**DIRECTION 1:**
Reproduce the part of the post on democratic institutional design that runs from "I suppose I" up to and including "L&E mold get.".
**DIRECTION 2:**
In the post on democratic institutional design, give the first word of every sentence in the paragraph that begins "I suppose I think", in order.

**SELECTION:**
Democratic Institutional Design Revisited

Heather Gerken has posted a helpful reply to my thoughts about her recent posts about an electoral process reform subfield within election law.

I suppose I think that the only potential disadvantage that flows from Heather's "conservative" vision is that to qualify for the right to weigh in on a reform agenda, one would already need complete bona fides within a subfield.  Of course, scholars shouldn't be encouraged to make systematic reform proposals without having a strong background in the area to which they are addressing a proposal.  But there are real skills to doing institutional design well, I think, that can be disentangled from substantive area studies.  Maybe a good analogy is the new enthusiasm for ELS.  It has its own set of methodologies that can be taught and learned.  Yet, it is also a "portable" discipline that can be applied to a broad set of substantive areas.  ELS types are routinely forgiven for not specializing in one area of law, a freedom few outside of the L&E mold get.

**DATA LINES:**

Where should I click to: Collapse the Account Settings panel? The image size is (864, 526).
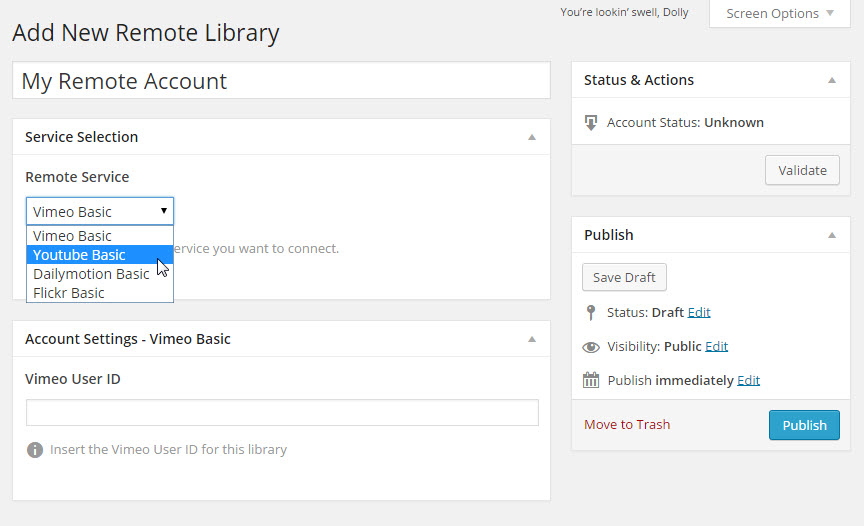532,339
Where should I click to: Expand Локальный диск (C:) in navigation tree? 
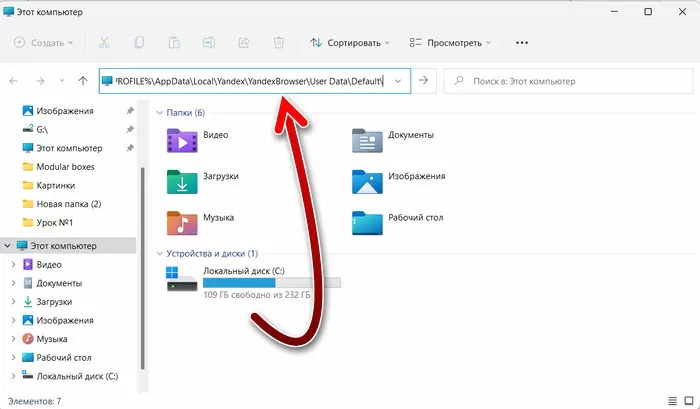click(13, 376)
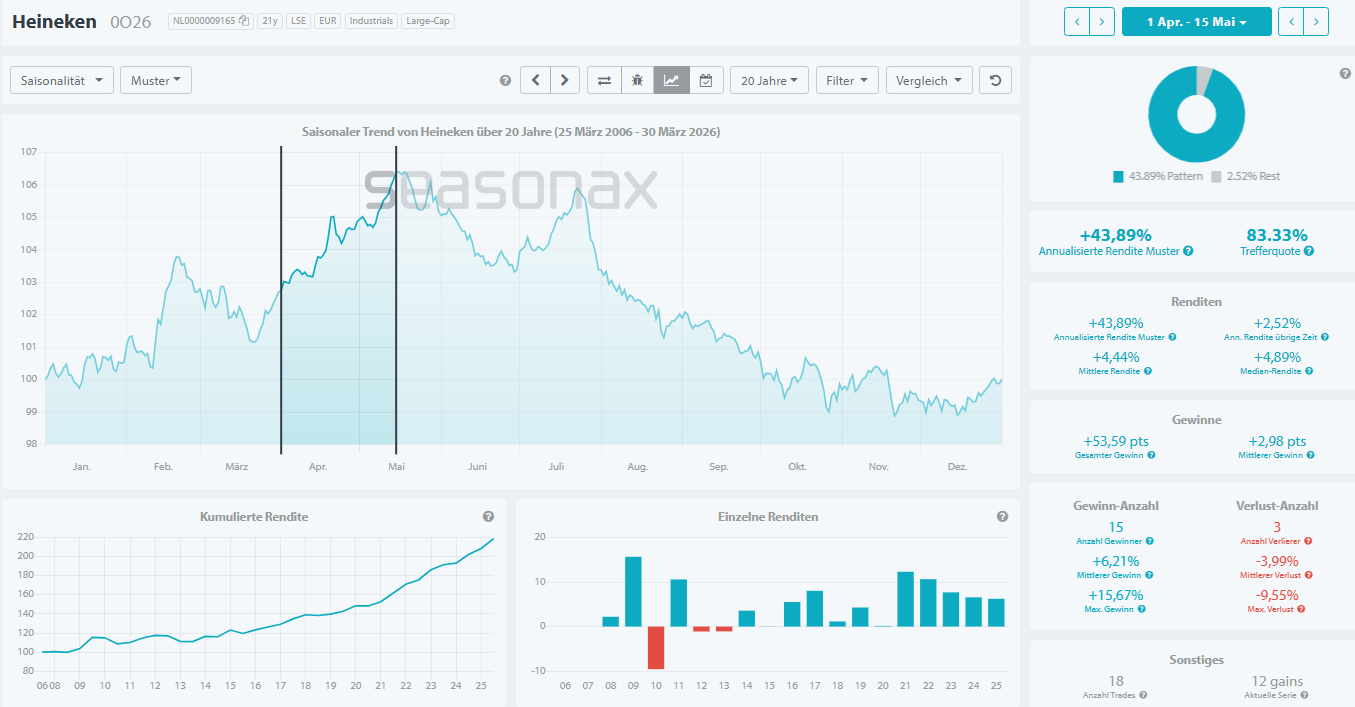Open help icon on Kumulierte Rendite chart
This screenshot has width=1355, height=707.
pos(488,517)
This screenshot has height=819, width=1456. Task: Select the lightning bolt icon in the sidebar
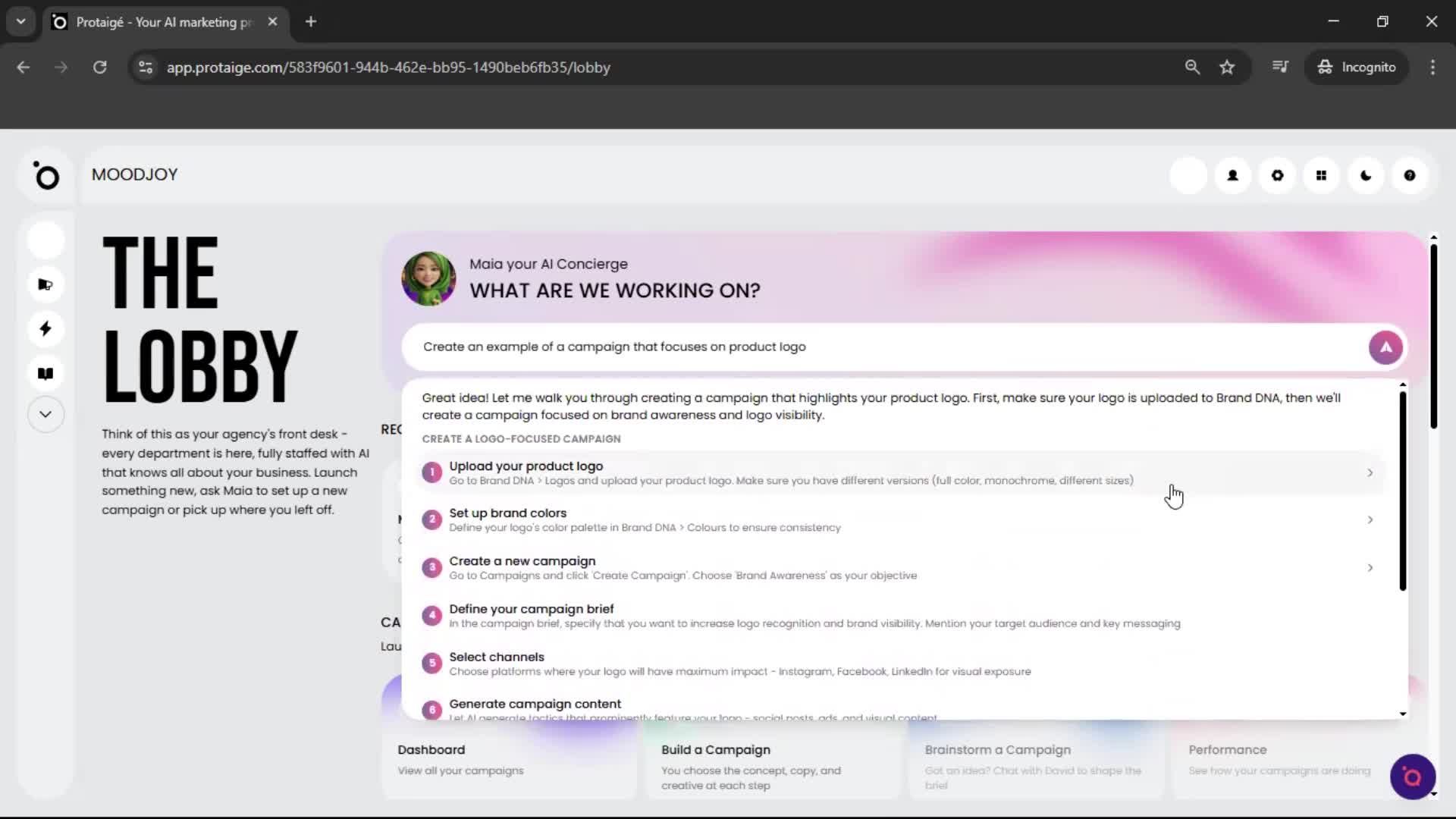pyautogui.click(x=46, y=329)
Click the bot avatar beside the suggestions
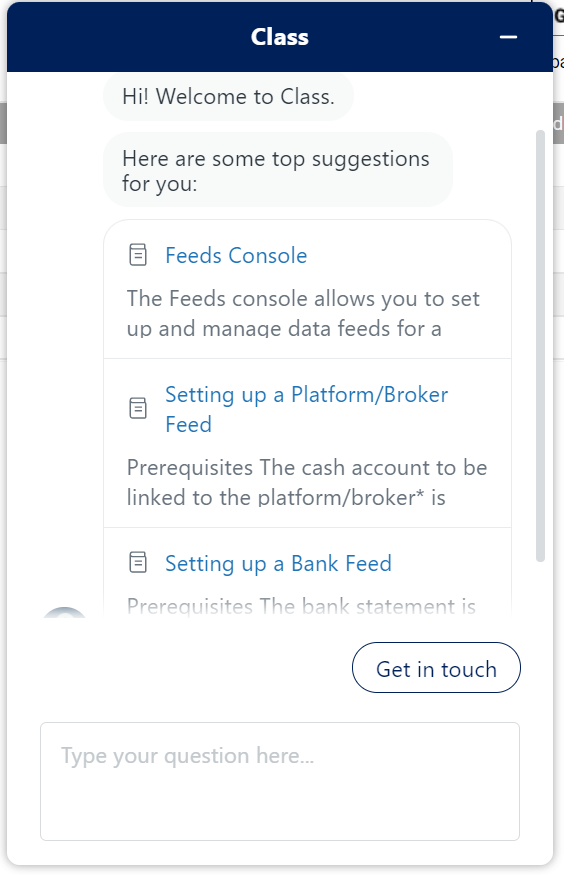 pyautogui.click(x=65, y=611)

**RESULT 1:**
I suppose I think that the only potential disadvantage that flows from Heather's "conservative" vision is that to qualify for the right to weigh in on a reform agenda, one would already need complete bona fides within a subfield.  Of course, scholars shouldn't be encouraged to make systematic reform proposals without having a strong background in the area to which they are addressing a proposal.  But there are real skills to doing institutional design well, I think, that can be disentangled from substantive area studies.  Maybe a good analogy is the new enthusiasm for ELS.  It has its own set of methodologies that can be taught and learned.  Yet, it is also a "portable" discipline that can be applied to a broad set of substantive areas.  ELS types are routinely forgiven for not specializing in one area of law, a freedom few outside of the L&E mold get.

**RESULT 2:**
I, Of, But, Maybe, It, Yet, ELS